Customizing the search interface

You can customize some aspects of the search interface by using the GUI configuration entry in the Preferences menu.

There are several tabs in the dialog, dealing with the interface itself, the parameters used for searching and returning results, and what indexes are searched.

User interface parameters: 

  • Highlight color for query terms: Terms from the user query are highlighted in the result list samples and the preview window. The color can be chosen here. Any Qt color string should work (e.g. red, #ff0000). The default is blue.

  • Style sheet: The name of a Qt style sheet text file which is applied to the whole Recoll application on startup. The default value is empty, but there is a skeleton style sheet (recoll.qss) inside the /usr/share/recoll/examples directory. Using a style sheet, you can change most recoll graphical parameters: colors, fonts, etc.
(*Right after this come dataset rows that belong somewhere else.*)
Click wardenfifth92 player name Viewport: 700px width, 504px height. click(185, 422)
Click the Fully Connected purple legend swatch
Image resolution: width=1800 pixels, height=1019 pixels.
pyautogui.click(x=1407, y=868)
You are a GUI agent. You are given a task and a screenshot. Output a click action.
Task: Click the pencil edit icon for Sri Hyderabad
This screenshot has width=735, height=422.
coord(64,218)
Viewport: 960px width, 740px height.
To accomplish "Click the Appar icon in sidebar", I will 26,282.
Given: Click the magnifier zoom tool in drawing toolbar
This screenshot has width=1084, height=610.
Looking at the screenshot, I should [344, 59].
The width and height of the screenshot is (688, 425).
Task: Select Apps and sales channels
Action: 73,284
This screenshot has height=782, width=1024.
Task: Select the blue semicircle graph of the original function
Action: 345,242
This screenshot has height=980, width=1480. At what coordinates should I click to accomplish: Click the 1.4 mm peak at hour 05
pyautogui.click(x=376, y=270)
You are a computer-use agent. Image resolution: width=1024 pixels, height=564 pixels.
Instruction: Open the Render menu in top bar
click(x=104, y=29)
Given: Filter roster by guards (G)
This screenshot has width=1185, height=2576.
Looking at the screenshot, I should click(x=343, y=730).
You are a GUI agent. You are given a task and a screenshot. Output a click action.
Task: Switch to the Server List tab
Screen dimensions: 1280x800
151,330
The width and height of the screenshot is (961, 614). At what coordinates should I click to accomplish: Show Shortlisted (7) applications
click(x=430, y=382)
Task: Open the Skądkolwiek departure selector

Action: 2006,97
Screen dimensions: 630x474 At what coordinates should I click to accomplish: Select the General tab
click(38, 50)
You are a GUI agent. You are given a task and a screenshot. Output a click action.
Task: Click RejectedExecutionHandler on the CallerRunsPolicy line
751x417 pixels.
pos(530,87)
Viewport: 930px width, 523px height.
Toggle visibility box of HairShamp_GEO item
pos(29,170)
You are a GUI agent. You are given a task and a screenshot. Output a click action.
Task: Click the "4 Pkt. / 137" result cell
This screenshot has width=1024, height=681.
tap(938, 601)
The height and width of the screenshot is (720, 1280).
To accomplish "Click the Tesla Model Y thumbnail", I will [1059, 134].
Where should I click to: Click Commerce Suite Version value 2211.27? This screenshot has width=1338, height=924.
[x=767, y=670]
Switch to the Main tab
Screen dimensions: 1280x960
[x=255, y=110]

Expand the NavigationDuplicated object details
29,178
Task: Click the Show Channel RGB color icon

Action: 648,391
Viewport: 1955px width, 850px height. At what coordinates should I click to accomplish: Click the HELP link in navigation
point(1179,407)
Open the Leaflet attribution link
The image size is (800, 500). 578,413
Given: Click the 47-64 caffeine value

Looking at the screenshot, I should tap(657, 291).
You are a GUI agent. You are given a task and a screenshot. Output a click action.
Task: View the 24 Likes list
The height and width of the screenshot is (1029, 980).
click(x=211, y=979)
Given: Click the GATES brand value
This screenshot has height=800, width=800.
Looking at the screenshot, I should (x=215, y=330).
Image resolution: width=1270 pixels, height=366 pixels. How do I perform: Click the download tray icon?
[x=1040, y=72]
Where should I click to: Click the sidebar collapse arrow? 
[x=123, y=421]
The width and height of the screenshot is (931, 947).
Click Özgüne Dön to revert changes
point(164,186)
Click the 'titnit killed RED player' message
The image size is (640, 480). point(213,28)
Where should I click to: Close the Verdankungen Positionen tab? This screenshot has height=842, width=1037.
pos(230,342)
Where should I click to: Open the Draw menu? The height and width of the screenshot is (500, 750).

See the sample file for a few simple examples.

    You should be aware that parameters (e.g.: the background color) set inside the Recoll GUI style sheet will override global system preferences, with possible strange side effects: for example if you set the foreground to a light color and the background to a dark one in the desktop preferences, but only the background is set inside the Recoll style sheet, and it is light too, then text will appear light-on-light inside the Recoll GUI.

  • Maximum text size highlighted for preview Inserting highlights on search term inside the text before inserting it in the preview window involves quite a lot of processing, and can be disabled over the given text size to speed up loading.

  • Prefer HTML to plain text for preview if set, Recoll will display HTML as such inside the preview window. If this causes problems with the Qt HTML display, you can uncheck it to display the plain text version instead.

  • Activate links in preview if set, Recoll will turn HTTP links found inside plain text into proper HTML anchors, and clicking a link inside a preview window will start the default browser on the link target.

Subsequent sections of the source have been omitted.